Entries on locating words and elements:

==*==

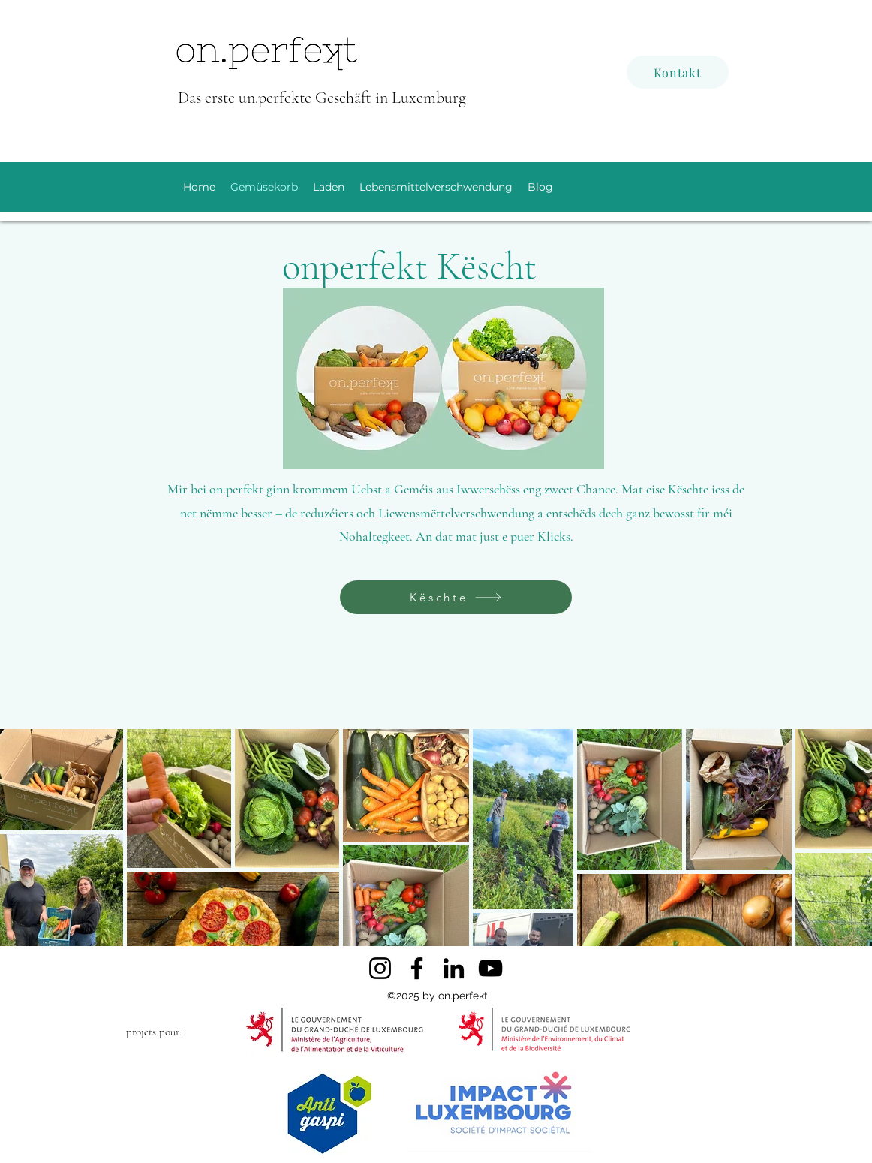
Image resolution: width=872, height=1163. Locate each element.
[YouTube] (490, 968)
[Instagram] (380, 968)
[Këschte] (456, 597)
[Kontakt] (678, 72)
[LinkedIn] (453, 968)
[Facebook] (416, 968)
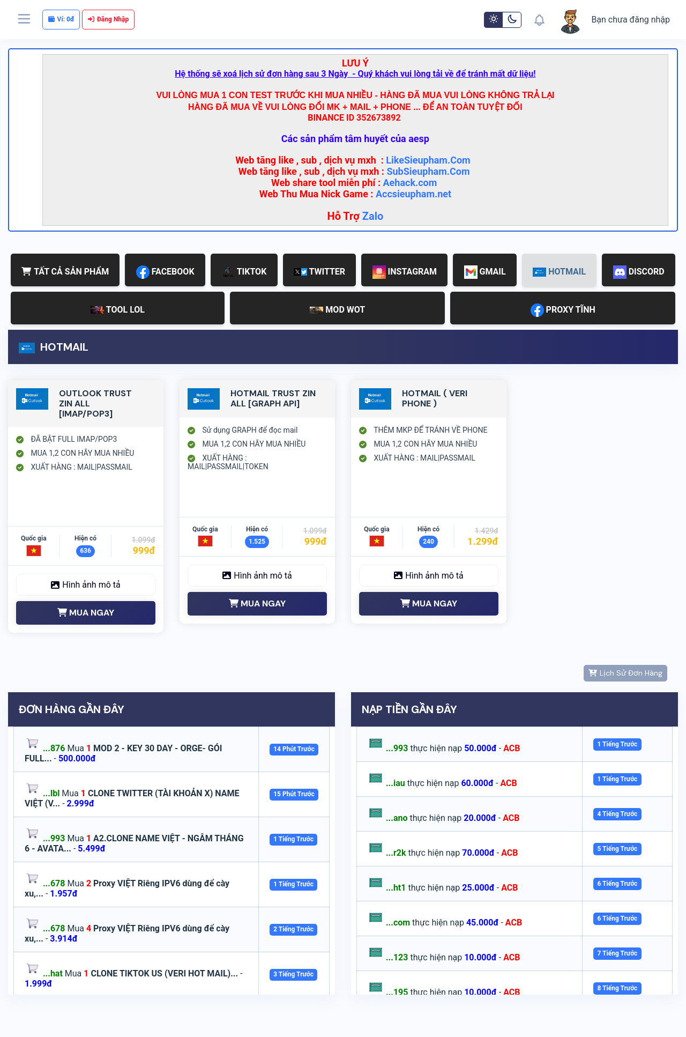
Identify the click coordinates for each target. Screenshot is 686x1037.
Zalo (372, 216)
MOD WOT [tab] (337, 310)
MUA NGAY (85, 612)
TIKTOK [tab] (243, 272)
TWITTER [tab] (319, 271)
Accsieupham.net (413, 193)
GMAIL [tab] (485, 272)
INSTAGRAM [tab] (404, 272)
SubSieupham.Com (427, 171)
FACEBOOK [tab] (165, 272)
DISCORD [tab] (639, 272)
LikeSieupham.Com (428, 160)
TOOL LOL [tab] (118, 310)
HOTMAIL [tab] (559, 271)
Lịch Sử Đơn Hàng (625, 673)
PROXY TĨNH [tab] (563, 310)
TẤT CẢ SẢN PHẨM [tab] (65, 271)
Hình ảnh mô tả (85, 585)
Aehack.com (410, 182)
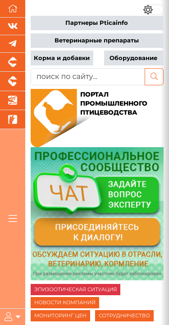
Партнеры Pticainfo (96, 22)
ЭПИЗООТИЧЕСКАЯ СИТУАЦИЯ (75, 289)
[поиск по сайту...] (88, 76)
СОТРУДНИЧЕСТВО (124, 315)
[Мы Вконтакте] (12, 26)
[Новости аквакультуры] (12, 100)
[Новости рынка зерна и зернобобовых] (12, 119)
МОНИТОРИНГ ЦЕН (60, 315)
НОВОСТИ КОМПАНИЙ (65, 302)
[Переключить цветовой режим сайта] (153, 10)
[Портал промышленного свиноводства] (12, 62)
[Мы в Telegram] (12, 44)
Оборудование (133, 58)
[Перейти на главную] (12, 9)
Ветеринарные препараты (97, 40)
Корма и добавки (62, 58)
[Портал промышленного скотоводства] (12, 81)
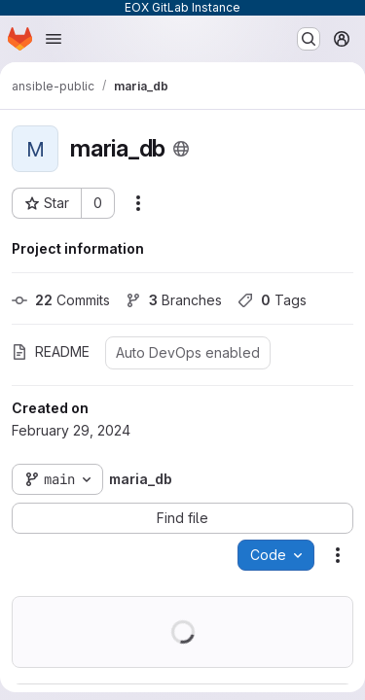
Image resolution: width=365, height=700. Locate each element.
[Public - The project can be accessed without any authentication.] (181, 149)
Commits (61, 300)
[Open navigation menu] (53, 38)
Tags (272, 300)
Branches (174, 300)
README (51, 351)
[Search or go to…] (308, 39)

==*==

Could you update all the records above by replacing every "Locate each element" with "Find each element" and keeping everything else unchanged? Leave the pictures out of your answer.

Image resolution: width=872, height=1163. Find each element.
[YouTube] (490, 968)
[Instagram] (380, 968)
[Këschte] (456, 597)
[Kontakt] (678, 72)
[LinkedIn] (453, 968)
[Facebook] (416, 968)
Identify the click coordinates for each target. Screenshot is 686x1037.
Zalo (372, 216)
MOD WOT [tab] (337, 310)
MUA NGAY (85, 612)
TIKTOK [tab] (243, 272)
TWITTER [tab] (319, 271)
Accsieupham.net (413, 193)
GMAIL [tab] (485, 272)
INSTAGRAM [tab] (404, 272)
SubSieupham.Com (427, 171)
FACEBOOK [tab] (165, 272)
DISCORD [tab] (639, 272)
LikeSieupham.Com (428, 160)
TOOL LOL [tab] (118, 310)
HOTMAIL [tab] (559, 271)
Lịch Sử Đơn Hàng (625, 673)
PROXY TĨNH [tab] (563, 310)
TẤT CẢ SẢN PHẨM [tab] (65, 271)
Hình ảnh mô tả (85, 585)
Aehack.com (410, 182)
Партнеры Pticainfo (96, 22)
ЭПИЗООТИЧЕСКАЯ СИТУАЦИЯ (75, 289)
[поиск по сайту...] (88, 76)
СОТРУДНИЧЕСТВО (124, 315)
[Мы Вконтакте] (12, 26)
[Новости аквакультуры] (12, 100)
[Новости рынка зерна и зернобобовых] (12, 119)
МОНИТОРИНГ ЦЕН (60, 315)
НОВОСТИ КОМПАНИЙ (65, 302)
[Переключить цветовой режим сайта] (153, 10)
[Портал промышленного свиноводства] (12, 62)
[Мы в Telegram] (12, 44)
Оборудование (133, 58)
[Перейти на главную] (12, 9)
Ветеринарные препараты (97, 40)
Корма и добавки (62, 58)
[Портал промышленного скотоводства] (12, 81)
Image resolution: width=365, height=700. Find each element.
[Public - The project can be accessed without any authentication.] (181, 149)
Commits (61, 300)
[Open navigation menu] (53, 38)
Tags (272, 300)
Branches (174, 300)
README (51, 351)
[Search or go to…] (308, 39)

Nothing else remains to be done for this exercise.